### What you need to do
In the material below, copy the lines verbatim, beginning at the line containing "Image resolution: width=551" and ending after the line containing "(x=174, y=292)". Omit the pictures from your copy.

────────────────────

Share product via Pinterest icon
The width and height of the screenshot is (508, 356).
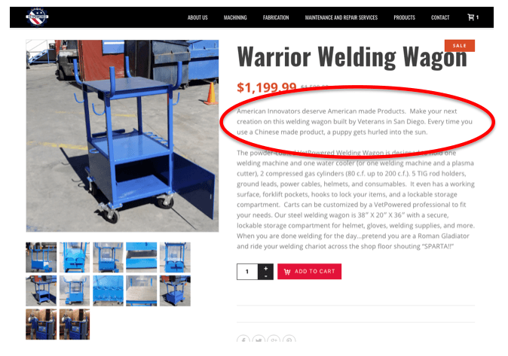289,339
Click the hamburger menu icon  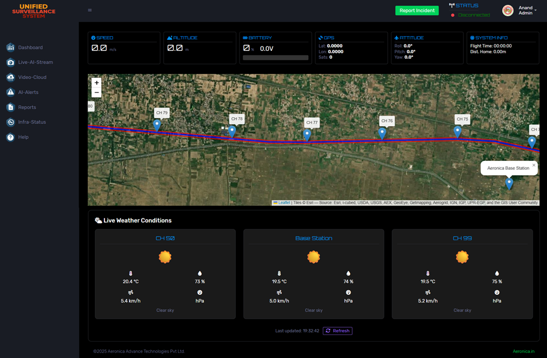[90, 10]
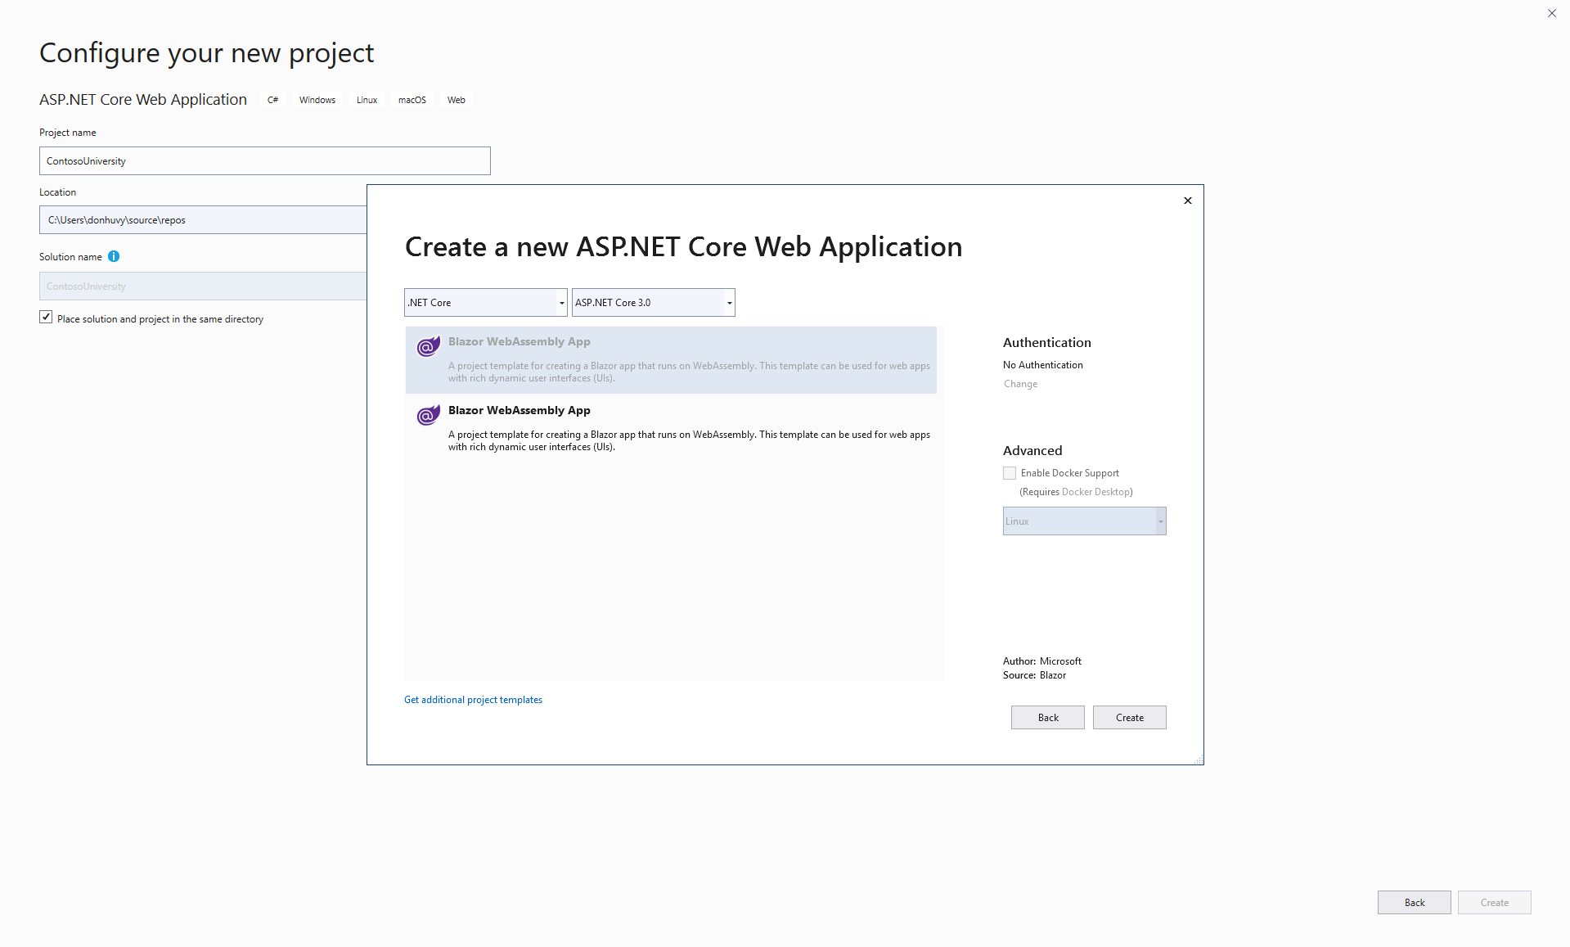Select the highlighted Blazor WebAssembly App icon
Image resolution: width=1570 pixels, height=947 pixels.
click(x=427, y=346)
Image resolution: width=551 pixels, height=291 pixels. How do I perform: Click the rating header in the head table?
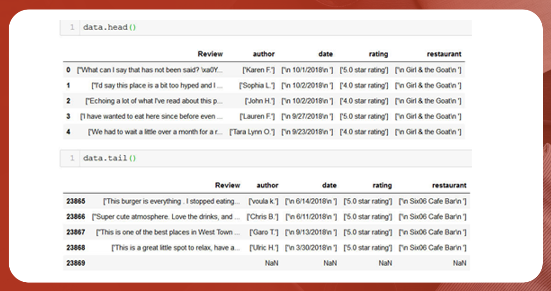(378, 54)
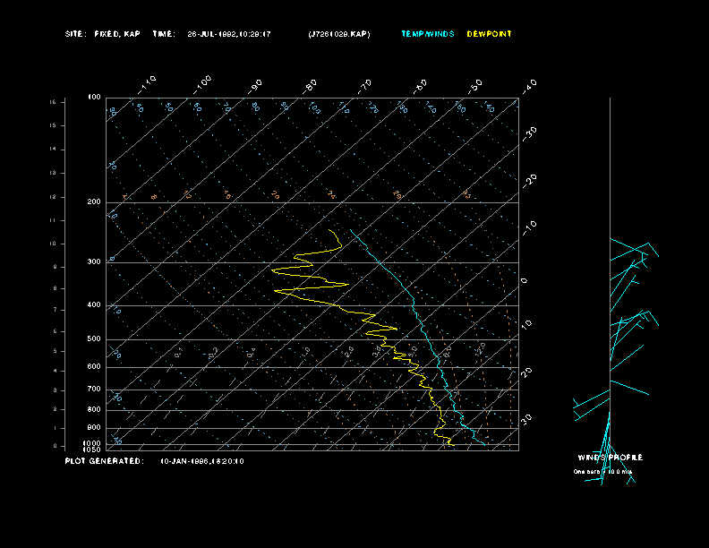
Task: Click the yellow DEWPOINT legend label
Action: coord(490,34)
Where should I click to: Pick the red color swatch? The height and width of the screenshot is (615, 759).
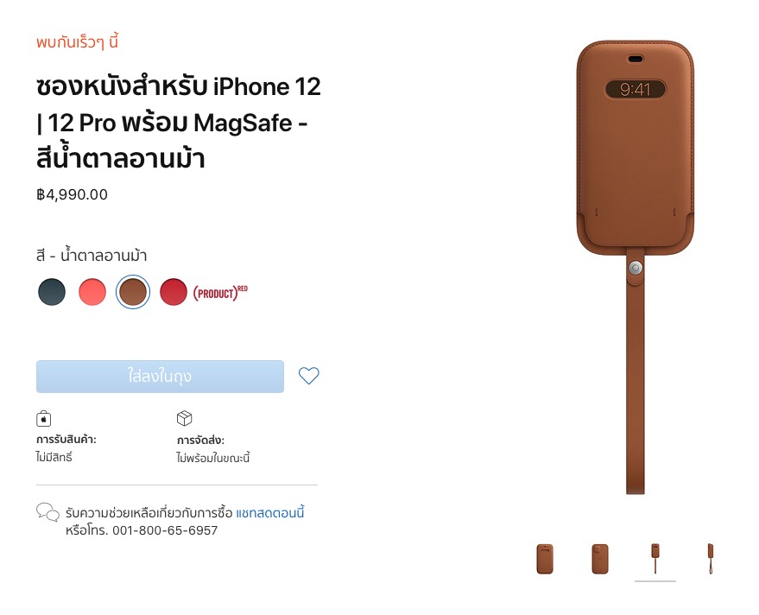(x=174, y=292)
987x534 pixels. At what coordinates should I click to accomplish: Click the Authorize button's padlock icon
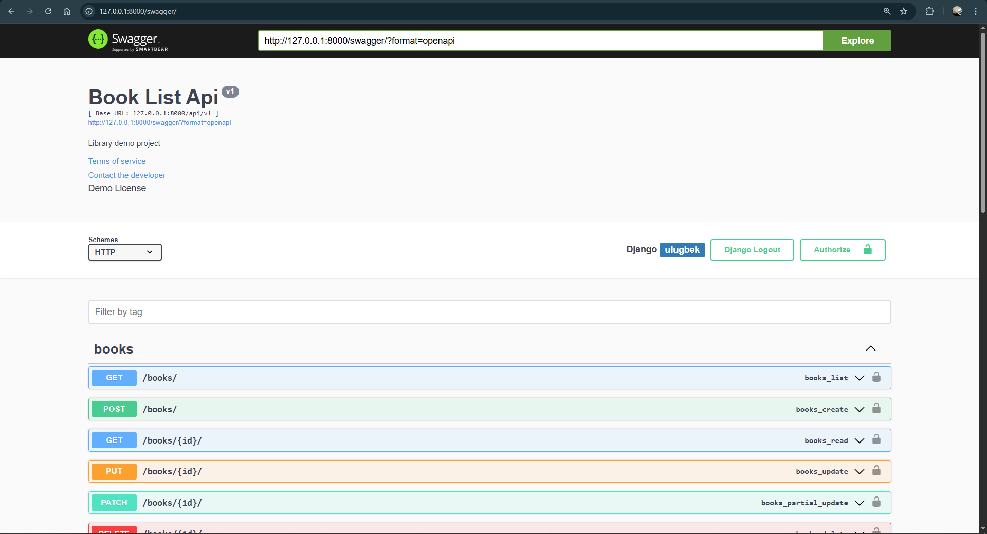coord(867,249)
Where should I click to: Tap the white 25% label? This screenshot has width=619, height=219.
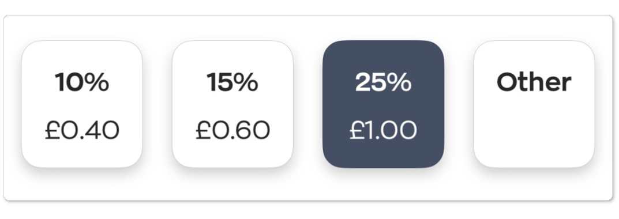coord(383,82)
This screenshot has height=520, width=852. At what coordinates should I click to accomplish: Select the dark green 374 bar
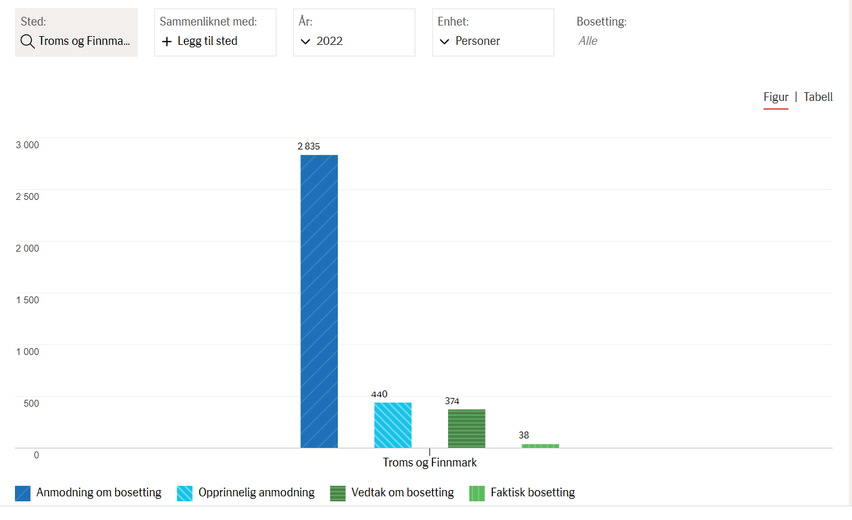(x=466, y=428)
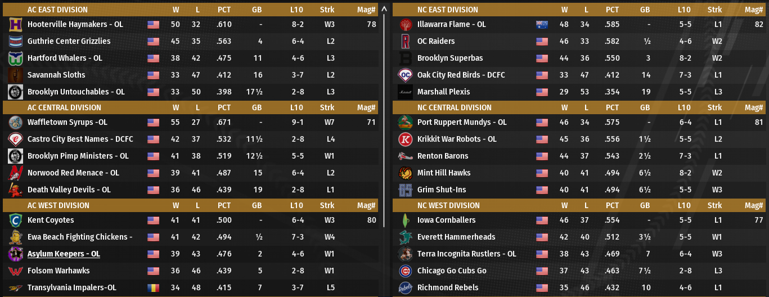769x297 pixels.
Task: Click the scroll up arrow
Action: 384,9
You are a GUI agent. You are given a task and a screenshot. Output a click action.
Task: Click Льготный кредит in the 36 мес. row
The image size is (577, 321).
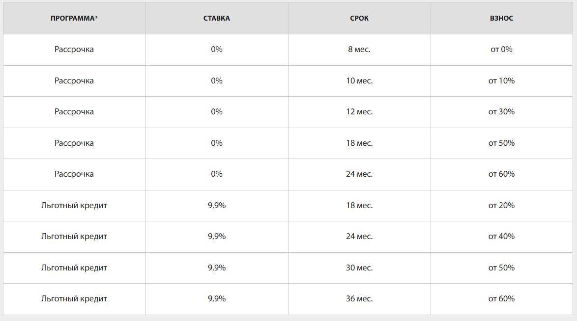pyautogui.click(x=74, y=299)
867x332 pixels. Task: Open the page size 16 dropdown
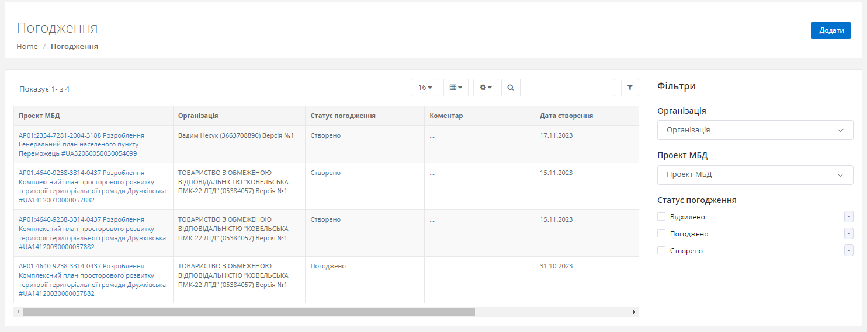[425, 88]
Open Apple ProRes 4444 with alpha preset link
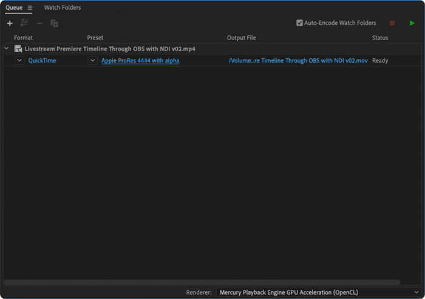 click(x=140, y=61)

────────────────────

### Correct response
Image resolution: width=551 pixels, height=291 pixels. How do I perform: Click the rating header in the head table?
(378, 54)
Task: Click the yellow DEWPOINT legend label
Action: coord(490,34)
Where should I click to: Pick the red color swatch? The height and width of the screenshot is (615, 759).
(x=174, y=292)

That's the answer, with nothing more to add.